→ Supplied data:
________
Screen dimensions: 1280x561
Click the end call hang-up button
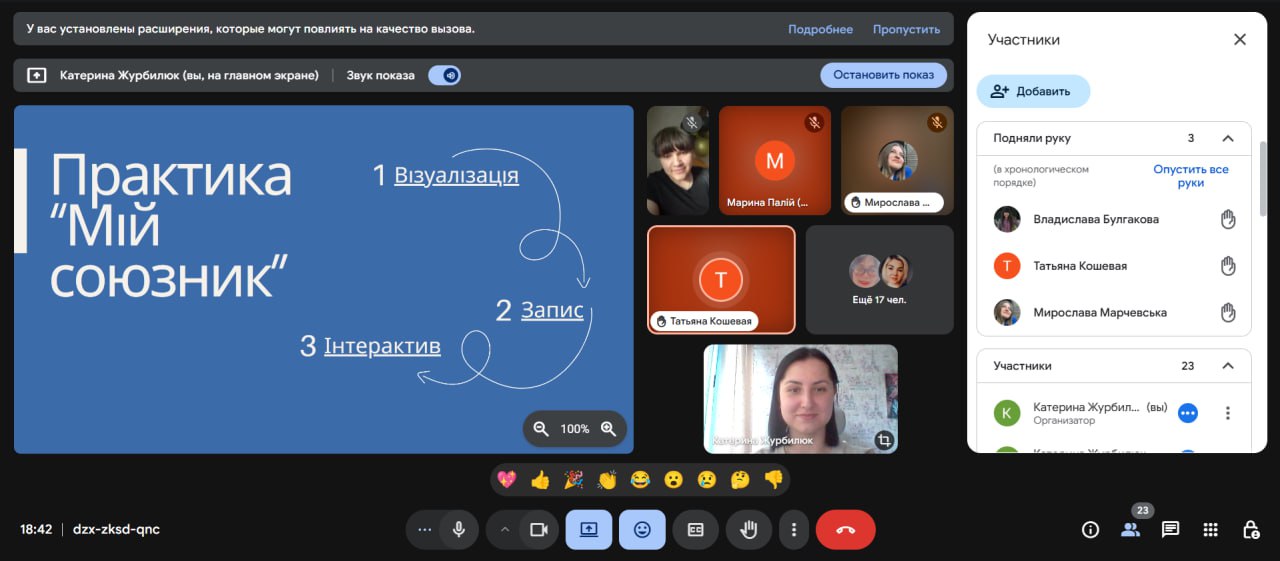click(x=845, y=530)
________
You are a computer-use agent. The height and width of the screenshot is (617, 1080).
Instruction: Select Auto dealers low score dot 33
________
→ About this task: Output should match, line for line, the stretch of the material above from the line holding "You are a computer-use" through the line holding "Instruction: Select Auto".

→ Task response:
You are a computer-use agent. The height and width of the screenshot is (617, 1080).
Instruction: Select Auto dealers low score dot 33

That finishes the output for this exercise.